Сама Рена стихов долго не писала. Может, и были какие-то пробы пера, но ничего заметного не припоминаю. Вопреки пушкинскому утверждению, будто «лета шалунью
рифму гонят», она всерьёз (но и в шутку, да какую блистательную! Одну блистательнее другой!) начала «рифмовать», каламбурить, сверкать изысканными и неожиданными, непревзойдёнными
по меткости метафорами уже в свои зрелые годы, - по-моему, не ранее чем на четвёртом десятке лет.
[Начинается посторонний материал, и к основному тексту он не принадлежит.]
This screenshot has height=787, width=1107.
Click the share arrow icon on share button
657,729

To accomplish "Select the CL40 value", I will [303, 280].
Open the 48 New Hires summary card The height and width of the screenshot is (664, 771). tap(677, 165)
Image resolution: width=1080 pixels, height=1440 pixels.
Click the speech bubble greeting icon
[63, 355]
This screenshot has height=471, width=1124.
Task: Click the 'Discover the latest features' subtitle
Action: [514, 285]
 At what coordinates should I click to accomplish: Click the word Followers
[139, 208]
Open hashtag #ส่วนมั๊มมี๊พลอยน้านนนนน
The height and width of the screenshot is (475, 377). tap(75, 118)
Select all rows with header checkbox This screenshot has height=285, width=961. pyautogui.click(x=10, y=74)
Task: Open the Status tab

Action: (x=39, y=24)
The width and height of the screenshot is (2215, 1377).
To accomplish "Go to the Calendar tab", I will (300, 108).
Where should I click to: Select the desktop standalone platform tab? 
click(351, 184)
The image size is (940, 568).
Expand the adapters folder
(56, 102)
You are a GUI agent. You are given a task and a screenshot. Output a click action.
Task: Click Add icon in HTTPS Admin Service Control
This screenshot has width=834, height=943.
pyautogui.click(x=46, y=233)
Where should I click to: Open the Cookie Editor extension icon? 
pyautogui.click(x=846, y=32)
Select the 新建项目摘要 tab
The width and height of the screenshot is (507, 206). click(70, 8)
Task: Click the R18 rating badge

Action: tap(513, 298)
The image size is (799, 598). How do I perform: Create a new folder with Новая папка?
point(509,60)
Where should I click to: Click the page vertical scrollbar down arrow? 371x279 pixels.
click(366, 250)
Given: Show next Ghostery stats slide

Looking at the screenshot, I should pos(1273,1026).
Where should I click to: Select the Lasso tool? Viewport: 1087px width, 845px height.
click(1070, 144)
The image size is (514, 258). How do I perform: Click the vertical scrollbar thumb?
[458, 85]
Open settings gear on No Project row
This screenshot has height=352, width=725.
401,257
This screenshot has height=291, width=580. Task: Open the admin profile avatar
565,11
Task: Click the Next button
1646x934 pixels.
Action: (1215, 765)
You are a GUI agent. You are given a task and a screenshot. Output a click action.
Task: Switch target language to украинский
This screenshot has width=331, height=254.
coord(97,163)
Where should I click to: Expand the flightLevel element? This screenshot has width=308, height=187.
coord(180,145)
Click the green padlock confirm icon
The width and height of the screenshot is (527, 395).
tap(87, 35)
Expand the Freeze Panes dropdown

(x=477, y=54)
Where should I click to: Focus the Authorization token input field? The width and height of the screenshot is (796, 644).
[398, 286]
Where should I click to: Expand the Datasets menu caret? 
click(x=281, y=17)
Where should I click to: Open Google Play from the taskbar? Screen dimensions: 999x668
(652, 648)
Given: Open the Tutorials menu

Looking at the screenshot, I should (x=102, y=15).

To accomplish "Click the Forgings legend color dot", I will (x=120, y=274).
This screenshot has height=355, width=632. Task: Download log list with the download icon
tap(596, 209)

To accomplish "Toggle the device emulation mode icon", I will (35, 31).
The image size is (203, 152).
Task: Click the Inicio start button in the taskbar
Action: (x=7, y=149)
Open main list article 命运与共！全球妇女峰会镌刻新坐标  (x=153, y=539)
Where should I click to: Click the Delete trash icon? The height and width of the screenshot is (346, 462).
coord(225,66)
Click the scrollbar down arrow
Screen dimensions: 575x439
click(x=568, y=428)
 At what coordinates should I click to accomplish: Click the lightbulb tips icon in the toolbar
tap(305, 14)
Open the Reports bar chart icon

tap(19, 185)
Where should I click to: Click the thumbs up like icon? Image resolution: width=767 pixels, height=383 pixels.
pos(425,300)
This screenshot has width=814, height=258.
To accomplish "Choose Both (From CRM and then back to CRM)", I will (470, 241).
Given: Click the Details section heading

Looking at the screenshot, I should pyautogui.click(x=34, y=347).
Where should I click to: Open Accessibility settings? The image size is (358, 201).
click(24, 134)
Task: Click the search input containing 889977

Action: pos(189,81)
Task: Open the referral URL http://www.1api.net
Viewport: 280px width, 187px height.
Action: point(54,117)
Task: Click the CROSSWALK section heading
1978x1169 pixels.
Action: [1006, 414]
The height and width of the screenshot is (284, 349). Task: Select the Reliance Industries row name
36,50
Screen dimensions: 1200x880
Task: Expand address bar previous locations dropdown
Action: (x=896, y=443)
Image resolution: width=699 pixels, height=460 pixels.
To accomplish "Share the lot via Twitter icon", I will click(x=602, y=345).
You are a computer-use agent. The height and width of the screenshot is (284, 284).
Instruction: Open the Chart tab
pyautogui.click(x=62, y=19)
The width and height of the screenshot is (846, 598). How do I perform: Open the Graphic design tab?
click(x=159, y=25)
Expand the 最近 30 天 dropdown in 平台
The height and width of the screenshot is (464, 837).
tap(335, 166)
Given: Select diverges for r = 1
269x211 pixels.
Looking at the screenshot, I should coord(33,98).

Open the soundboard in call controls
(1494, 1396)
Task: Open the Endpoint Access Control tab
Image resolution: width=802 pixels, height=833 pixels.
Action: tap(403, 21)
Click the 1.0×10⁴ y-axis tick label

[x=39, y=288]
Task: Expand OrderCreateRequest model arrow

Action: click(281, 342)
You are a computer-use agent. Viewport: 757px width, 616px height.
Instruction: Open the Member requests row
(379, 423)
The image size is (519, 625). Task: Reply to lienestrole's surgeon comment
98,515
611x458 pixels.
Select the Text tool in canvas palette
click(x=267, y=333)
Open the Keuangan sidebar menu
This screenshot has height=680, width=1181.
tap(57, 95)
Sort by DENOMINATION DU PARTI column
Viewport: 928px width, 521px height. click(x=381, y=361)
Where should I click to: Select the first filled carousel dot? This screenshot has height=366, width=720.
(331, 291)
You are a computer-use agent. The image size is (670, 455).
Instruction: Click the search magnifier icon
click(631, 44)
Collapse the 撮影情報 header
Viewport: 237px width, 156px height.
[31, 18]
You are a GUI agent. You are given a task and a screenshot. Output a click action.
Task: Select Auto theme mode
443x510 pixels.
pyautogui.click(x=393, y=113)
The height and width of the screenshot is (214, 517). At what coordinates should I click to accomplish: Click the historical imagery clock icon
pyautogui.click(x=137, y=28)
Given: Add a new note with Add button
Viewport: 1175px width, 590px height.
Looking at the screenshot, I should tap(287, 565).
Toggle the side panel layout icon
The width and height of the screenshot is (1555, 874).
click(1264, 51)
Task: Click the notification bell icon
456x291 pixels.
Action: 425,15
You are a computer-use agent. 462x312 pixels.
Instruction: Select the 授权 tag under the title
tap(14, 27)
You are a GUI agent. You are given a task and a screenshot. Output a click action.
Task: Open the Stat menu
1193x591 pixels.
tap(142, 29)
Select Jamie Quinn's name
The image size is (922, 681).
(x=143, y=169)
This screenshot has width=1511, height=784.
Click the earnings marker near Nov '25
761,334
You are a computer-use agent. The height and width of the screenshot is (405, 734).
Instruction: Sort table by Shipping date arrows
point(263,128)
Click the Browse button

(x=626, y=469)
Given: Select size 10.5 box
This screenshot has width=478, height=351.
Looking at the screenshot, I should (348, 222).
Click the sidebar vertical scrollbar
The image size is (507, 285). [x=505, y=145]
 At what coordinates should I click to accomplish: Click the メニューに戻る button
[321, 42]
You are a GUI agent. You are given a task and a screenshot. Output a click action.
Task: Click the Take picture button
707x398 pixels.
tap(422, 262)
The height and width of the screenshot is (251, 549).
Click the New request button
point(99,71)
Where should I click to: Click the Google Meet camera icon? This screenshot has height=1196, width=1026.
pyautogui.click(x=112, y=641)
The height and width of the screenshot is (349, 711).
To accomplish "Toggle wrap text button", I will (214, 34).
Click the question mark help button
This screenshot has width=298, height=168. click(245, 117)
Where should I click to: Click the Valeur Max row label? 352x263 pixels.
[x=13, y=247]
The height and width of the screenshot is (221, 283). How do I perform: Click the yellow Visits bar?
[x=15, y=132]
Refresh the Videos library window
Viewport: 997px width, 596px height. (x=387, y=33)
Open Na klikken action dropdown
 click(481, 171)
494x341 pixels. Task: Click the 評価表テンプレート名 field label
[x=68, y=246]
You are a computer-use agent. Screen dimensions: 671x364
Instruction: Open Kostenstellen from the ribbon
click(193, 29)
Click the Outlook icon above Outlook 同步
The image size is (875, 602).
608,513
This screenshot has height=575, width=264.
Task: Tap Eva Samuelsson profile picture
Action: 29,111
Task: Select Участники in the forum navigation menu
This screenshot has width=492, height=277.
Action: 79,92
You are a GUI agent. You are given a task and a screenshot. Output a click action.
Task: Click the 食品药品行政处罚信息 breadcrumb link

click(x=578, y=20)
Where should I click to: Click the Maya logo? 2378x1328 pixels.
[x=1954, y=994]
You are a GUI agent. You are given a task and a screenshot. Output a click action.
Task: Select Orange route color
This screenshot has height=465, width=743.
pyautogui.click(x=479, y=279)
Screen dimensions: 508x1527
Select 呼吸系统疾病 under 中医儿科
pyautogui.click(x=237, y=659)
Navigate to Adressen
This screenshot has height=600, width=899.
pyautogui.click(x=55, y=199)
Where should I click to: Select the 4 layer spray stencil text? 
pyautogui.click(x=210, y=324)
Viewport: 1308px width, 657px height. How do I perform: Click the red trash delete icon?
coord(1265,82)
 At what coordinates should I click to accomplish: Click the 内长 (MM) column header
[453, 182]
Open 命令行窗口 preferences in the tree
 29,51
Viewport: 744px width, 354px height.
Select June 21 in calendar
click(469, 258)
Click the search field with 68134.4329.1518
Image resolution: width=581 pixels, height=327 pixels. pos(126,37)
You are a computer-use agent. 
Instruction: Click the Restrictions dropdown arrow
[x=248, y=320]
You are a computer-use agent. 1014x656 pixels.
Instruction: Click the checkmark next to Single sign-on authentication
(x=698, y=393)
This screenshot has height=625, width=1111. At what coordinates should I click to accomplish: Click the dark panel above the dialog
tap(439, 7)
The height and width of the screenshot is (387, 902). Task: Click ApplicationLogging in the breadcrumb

Минимум два фактора определили такую нестандартную творческую судьбу: во-первых,
постепенное знакомство с литературным богатством прошлого и настоящего и со многими его творцами или «пропагандистами». Не забудем, что среди школьных её учителей были и такие, как
Александр Ильич Мосенжник, перед тем преподававший русскую литературу в одном из педагогических вузов Украины, но попавший там под дикую расправу как «безродный космополит»…
Его гонители и не предполагали, что, выкурив его из школы высшей, они тем самым буквально осчастливят целые поколения юных харьковчан, невольно обеспечив их
чудесным наставником, умным, знающим и темпераментным. Огромное влияние имела на учениц работавшая в той же школе Катерина Михайловна Доценко (в девичестве Губенко) - родная
сестра великого украинского сатирика Остапа Вишни. Слушать речь Катерины Михайловны (и не только на её уроках украинской литературы!) было истинным удовольствием: «вишневі усмішки»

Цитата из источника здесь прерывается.